Ale "Fedra" to nie tylko miłosny trójkąt, tragedia bohaterów uwikłanych w silniejsze od nich popędy, ale też dramat polityczny. Nie zapominajmy, że Fedra jest królową, żoną króla, która z nim ma syna. Wiadomość o prawdopodobnej śmierci męża zmienia jej sytuację. Królem może zostać pasierb. Czy okaże litość jej dziecku? I kto w końcu przeżyje ten huragan namiętności, kto mu ulegnie i zginie?

- To bardzo subtelny tekst - mówi Katarzyna Dałek.- Pracując nad nim dziwiliśmy się, jak jest współczesny brzmieniem. Jak autor rozumie kobiety. Sztuka dotyka tematu antycznego, ale nie mamy poczucia antyku, czujemy bardziej epokę Racine’a, a nawet współczesność. Myślę że tekst jest bardzo soczewkowy, bardzo skupiony, wnikający w psychikę. Bardziej niż dramat jest to studium, laboratorium duszy, uczuć, emocji człowieka i popędów, które mamy w sobie. Dotyka bardzo delikatnej tkanki psychiki.

W spektaklu Marek Tynda zagra Tezeusza, a w rolę jego syna Hipolita wcieli się Jakub Nosiadek
W spektaklu Marek Tynda zagra Tezeusza, a w rolę jego syna Hipolita wcieli się Jakub Nosiadek
Dominik Paszliński/gdansk.pl


Realizatorzy nie chcą zdradzać zbyt wiele przed premierą, ale w przekładzie Antoniego Libery wiersz został zachowany.

- Spektakl jest niezwykle misternie skonstruowany - tłumaczy Dałek. - Często ten wiersz może być rozszczelniony na pauzę, na spotkanie, na wydarzenie, wypełniony muzyką, która gra niezwykle istotną rolę, ale jest. Szczególnie słyszalny w dialogach.

Nie ma tu uwspółcześnień, ale też czas tej historii jest niedookreślony. W tekście nie ma jednej historii. Relacje u Racine’a są bardzo trudne i dojmujące. Ważna jest nie tylko relacja macocha - pasierb, ale też ojciec - syn, prawdy, które wyznaje Hipolit czy sytuacja Arycji.

Ukochana Hipolita jest więźniem politycznym, ofiarą traumy wojennej.

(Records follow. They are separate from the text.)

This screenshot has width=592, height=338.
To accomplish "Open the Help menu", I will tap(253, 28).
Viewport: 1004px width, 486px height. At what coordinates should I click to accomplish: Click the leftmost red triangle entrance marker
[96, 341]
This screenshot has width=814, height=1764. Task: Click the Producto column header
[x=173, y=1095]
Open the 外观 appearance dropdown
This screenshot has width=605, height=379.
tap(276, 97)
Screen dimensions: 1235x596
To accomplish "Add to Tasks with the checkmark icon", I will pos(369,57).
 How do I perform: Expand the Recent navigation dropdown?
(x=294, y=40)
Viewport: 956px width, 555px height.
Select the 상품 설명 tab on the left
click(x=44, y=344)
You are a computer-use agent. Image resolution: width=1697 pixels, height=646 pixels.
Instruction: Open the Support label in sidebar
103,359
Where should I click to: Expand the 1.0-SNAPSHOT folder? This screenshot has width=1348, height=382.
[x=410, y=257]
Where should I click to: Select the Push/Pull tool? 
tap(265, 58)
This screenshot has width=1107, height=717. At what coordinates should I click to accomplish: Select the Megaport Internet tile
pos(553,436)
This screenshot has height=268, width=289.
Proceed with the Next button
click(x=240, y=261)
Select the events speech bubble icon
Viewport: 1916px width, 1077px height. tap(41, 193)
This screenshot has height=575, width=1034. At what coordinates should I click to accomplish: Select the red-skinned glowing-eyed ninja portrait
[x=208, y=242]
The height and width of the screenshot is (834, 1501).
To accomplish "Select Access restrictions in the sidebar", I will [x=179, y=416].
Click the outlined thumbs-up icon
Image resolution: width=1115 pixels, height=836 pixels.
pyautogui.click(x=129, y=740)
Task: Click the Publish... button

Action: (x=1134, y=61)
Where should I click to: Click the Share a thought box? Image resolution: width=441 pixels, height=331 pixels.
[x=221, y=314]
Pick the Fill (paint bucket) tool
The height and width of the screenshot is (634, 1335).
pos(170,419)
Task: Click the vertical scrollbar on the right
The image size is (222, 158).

- Nie bardzo wierzę w tę pastelową miłość, więcej tu brudu niż jasności - mówi Dałek, która wciela się w tę postać.

Krzysztof Matuszewski jako Enon
Katrzyna Figura jako Fedra, Krzysztof Matuszewski jako Enon
Dominik Paszliński/gdansk.pl


W spektaklu okazję do wykreowania wielkiej roli ma Katarzyna Figura. Ale chociaż Fedra to dramat skrojony na utalentowane, dojrzałe aktorki sukces nie jest oczywisty. Mierzyły się z nią już Krystyna Janda w spektaklu wyreżyserowanym przez Laco Adamika w 1998 roku i Danuta Stenka u Kleczewskiej w 2006 r. Recenzje były umiarkowane.

Po wejściu na scenę Teatru Kameralnego rzuca się w oczy wyrazista, budząca wiele gdańskich skojarzeń scenografia Mirka Kaczmarka. Wszystkie strony sceny obite są od góry do dołu jakoby zardzewiałą blachą, przypominającą elewację Europejskiego Centrum Solidarności  

- Jesteśmy na Wybrzeżu, i w Wybrzeżu - mówi Katarzyna Figura. - Ta scenografia Mirka Kaczmarka… tu czuje się, że jesteśmy nad falami, jesteśmy tuż przed jakąś katastrofą, przed czasem, który jest zapisany w tej rdzy, w tej krwi, w stali. To jakaś nieprawdopodobna kolej rzeczy, że wszyscy, od zawsze, ulegamy tym samym uczuciom, popełniamy te same błędy, z którym nie możemy sobie poradzić. Jesteśmy niszczeni, tłamszeni. Nie ma wolności, której tak pragniemy. A może z czasem zapominamy już, że coś takiego istnieje? Tak jesteśmy wyprani, zmanipulowani. To, że jesteśmy na Wybrzeżu i wysyłamy taką myśl, jest bardzo ważne. W sytuacji, kiedy stało się to, co w styczniu [od red.: śmierć prezydenta Pawła Adamowicza], nie możemy się poddać i nie mówić o człowieku. O tym, że ta zbrodnia, zamach, hańba - od zawsze jest. Musimy być silni. Mieć świadomość, że mamy tylko to życie, ono jest bardzo cenne.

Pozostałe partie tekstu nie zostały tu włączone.